Not all housing policies are totally effective in improving child education outcomes. For example, Ingrid Gould Ellen of New York University presented a study that found that housing vouchers often do not connect families to better schools. While families with vouchers who do move tend to move to areas with better schools, many families stay in their original homes — some by choice, others because they lack information about their options. To improve the effectiveness of housing vouchers in terms of connecting students to better schools, local housing authorities must share information from the Department of Housing and Urban Development about local schools and voucher-friendly landlords near better performing schools.

Examples from the Field

In Tacoma, Washington, the local housing authority has implemented a program that illustrates the effectiveness of cross-sector collaboration in improving educational outcomes for children. The Tacoma Housing Authority houses one in seven public school students and, according the Executive Director Michael Mirra, it is already deeply situated in the lives of its residents. The Tacoma Housing Authority will help students apply for college grants to in-state universities and provide free children’s books to residents to send the message that literacy is important.

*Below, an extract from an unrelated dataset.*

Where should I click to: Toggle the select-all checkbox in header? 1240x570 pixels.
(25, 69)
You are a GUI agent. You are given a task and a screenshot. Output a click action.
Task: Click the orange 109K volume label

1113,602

In its failing school model, the Tacoma Housing Authority works with failing schools to implement the International Baccalaureate program and adopt metrics that help determine success for residents and students. Together, the educators at schools like MacCarver Elementary School and the housing authority focus on developing the whole child through community partnerships. MacCarver has seen increased parent involvement and better communication between all parties involved.

Themes

Throughout the roundtable, there were a number of recurring threads of conversation. First, studying the connection between housing and education is not enough on its own — policy implications and changes are critical as well. In addition, housing research and policy must strike a balance between increasing residential mobility and revitalizing existing housing and the surrounding neighborhoods. And finally, solutions can come from all angles — from the resources available at local housing authorities, from laws implemented by state and federal policymakers, from screenings implemented by the educators who work with children each day, and more.